If you thought that made no sense.....
Kylo Ren goes into his speal that he did before killing Han Solo while Snoke tells him to turn his lightsaber towards her and kill her...meanwhile, he's turning the saber Ren brought next to Snoke's arm rest and ignites it! He calls it back to his hand, effectively chopping Snoke in half and killing him! Extremely cool moment and followed by an awesome Ren and Rey vs The Red Guards, probably my favorite part of the film here. Poor Snoke though. So powerful and we have no idea where he came from and what his story was. Just Fart noise dead before he reached any kind of potential.
After the great fight Kylo Ren reveals that he is still bad and wants Rey to join him.

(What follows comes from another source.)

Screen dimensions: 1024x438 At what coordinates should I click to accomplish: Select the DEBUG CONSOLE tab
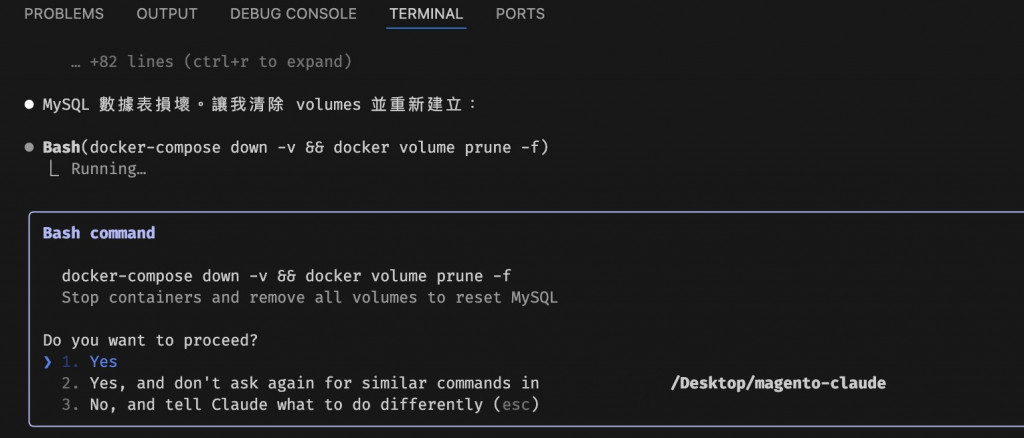[x=293, y=14]
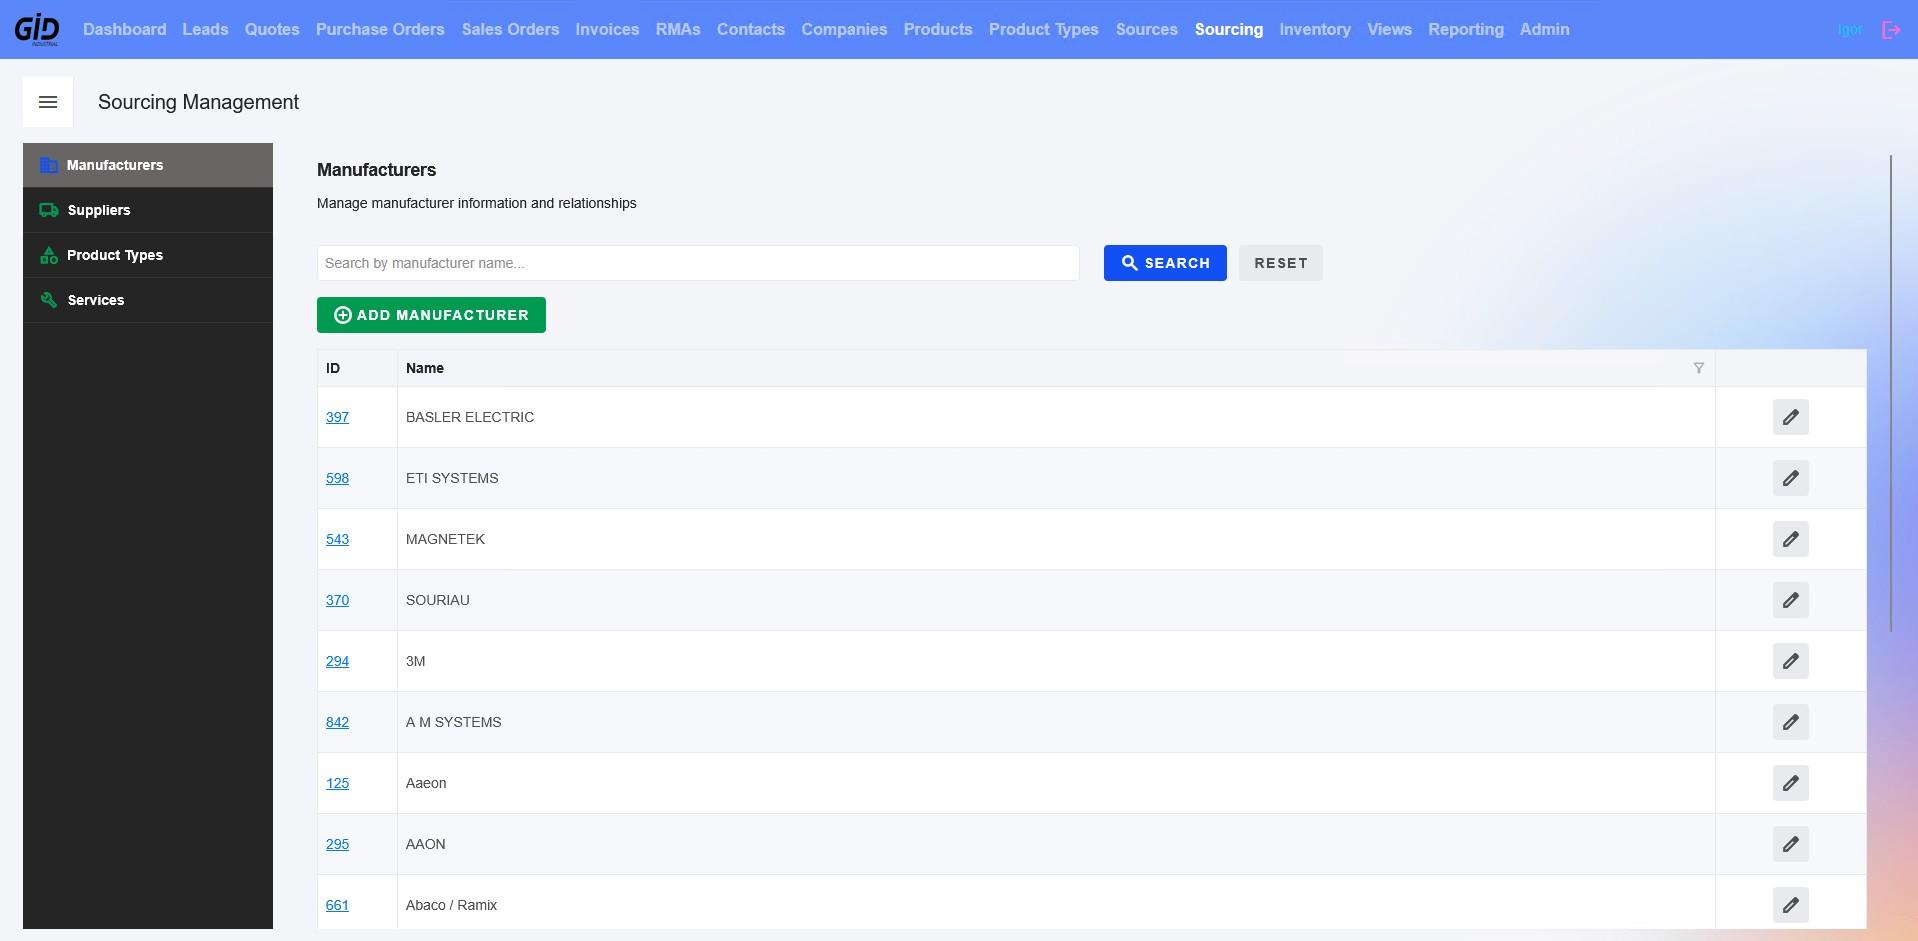Click the Add Manufacturer button

(x=431, y=315)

He reveals the truth of Rey's parents...they were just a couple of nobody's who dumped her off and died in a desert somewhere???? That was a shit end to that mystery eh?
Anyway, Poe and Leis pal had this mutany story going and they eventually abandon ship to a nearby planet, Leai's pal does a fantastic sacrifice by going into hyperspace and taking out The First Order Capital ships in a wonderful scene.
Final battle is similar to the Battle of Hoth from Empire without the snow. We get a heart swelling Millenium Falcon save and multiple tie fighter explosions through a mine that was a joy to witness in 3D.
Then Luke shows up.
He gets shot by every machine outside. But he walks out of the smoke and wipes off a fleck from his shoulder for a funny moment. Ren fights him. But soon learns it's just Force FaceTime Luke and he's stalling so the Resistance can escape. Fuck off. I hated when he did this shit in the novels and never expected them to do it here. Then he vanishes ala Obi Wan Kenobi on his little island. Fuck off again, seriously.
We get a shot of one of the little kid slaves still holding his super special Resistance ring he got in a box of Kelloggs Frosted Star Wars Flakes and bam. Movie over.
Soooo scared to kill any main good guys off. Resorting to killing off the best actor in the movie and blew off Snoke like he was a Stormtrooper. What a waste of potential!
Why not this instead: Luke is brought before Snoke. He is forced to his knees and savagely turned to the Dark Side right in front of Rey. Luke tries to kill Rey but Kylo Ren stops him, reveals that Rey is Luke's daughter somehow. Luke struggles to understand this, Snoke orders The Red Guard to kill Rey and Ren, they escape after a fight. Dark Luke and Snoke continue as the fucking No.1 and No.2 bad guys in the series. Kylo Ren rejects joining the Resistance and takes off to form a third faction somewhere.
It's better than what they did, even though the Kylo Ren actor was really good in this film. I suppose they wanted to wipe the slate clean in a way and go on with Star Wars with this new generation without Luke and whatnot. But it's a big waste of Mark Hamill IMO. He was SO good in this movie that I mentally begged him to turn to the Dark Side so we could see him again in the next movie.
If that's it for Phantasma and Snoke (It most likely is) then what a waste of time they were. Especially Snoke. What is the whole point of introducing such a powerful character in the series only to just snuff him out halfway through?
Anyway....
7/10
It gets high marks for some incredible, amazing scenes that stand out as some of my favorites in all the Star Wars movies. It really loses points for that fucking terrible Side quest to the casino and some odd choices in the direction of the series....and the flying Princess.